DMA designed the city’s premier leisure destination with a towering sugar glass structure, ‘Burj al Cookies ‘n’ Cream’, illuminating the skyline. The gingerbread hotel features all the amenities of a luxury 5 ‘cookie’ hotel including vibrant ground floor areas, inclusive public realm space, an ice rink and bar, fashionable roof terrace, and helipad. Embracing cookie cutting-edge technology and eco-friendly design the building incorporates UV-filtering ‘sugar-glazing’ (patent pending), a tasty ‘green’ roof to the high-level bar and cookie-car charging points.
Gingerbread architect Sneha Baptista:
“This was a brilliant project to be involved in.
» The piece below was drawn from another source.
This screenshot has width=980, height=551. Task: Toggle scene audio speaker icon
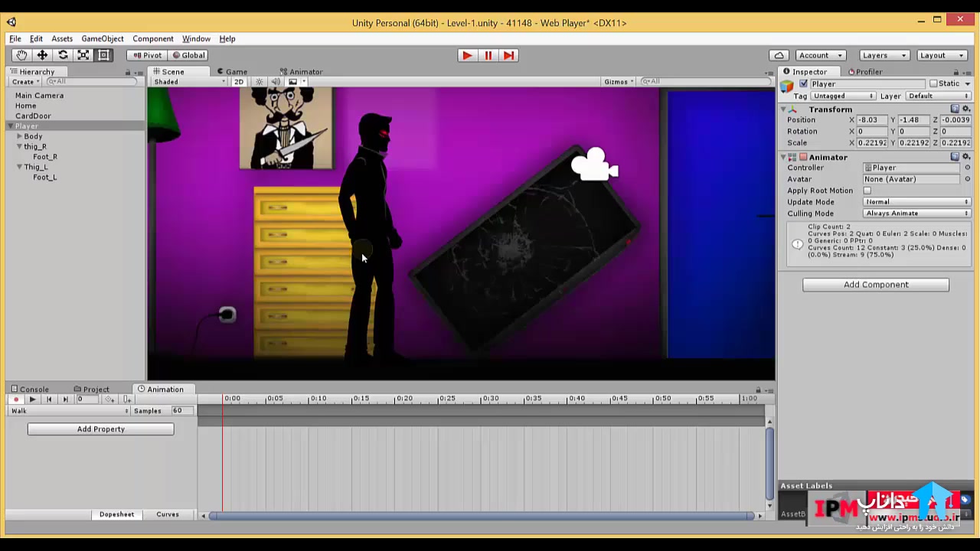pyautogui.click(x=276, y=82)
Edible materials gave the Gingerbread City designers the chance to experiment with form, structure, proportions and ornament to create buildings that are playful, but also pose questions about the way we live in cities.”
The Museum of Architecture’s Gingerbread City proposes that our forward-thinking cities of the future will be inclusive and easy to navigate, while also being sustainable and encouraging a healthy lifestyle. The city is based on a masterplan created by Tibbalds Planning and Urban Design following three key planning principles: high density construction, new transportation models and a variety of green spaces.
Gingerbread model-maker Alex Armistead:
“Working on our Gingerbread City entry has reignited my passion for modelmaking and sculpting spaces with my hands. It was fantastic to see the collaboration between architects, designers and baking enthusiasts taking shape.”
Project manager of the Burj al Cookies ‘n’ Cream, YooJin Lee:
“It was a great experience managing such a unique project, creating a gingerbread hotel from concept to completion. It was a busy time for us in the office, so my main challenge was to ensure every professional in the team could focus on their tasks and deadlines. I’m happy to say we delivered the project on time and on budget!”
DMA’s star baker, Gillian Moren:
“Having previously only ever constructed a pre-made kit, the challenge of an edible 65cm-high construction that had to withstand moisture and heat for over five weeks was somewhat daunting. There were endless experiments in working out the strongest and best colour results in sugar glass which was transformed with the use of LED lighting inside. One of the main limitations of making such a tall building was the size of a baking tray that fits in a standard oven, as well as making the building structurally sound enough to transport in a taxi to the V&A!”
Now in its third year, the Gingerbread City exhibition is the Museum of Architecture’s annual fundraising project that supports its year-long programming and activities. This year it was open to the public from 8 December 2018 until 6 January 2019.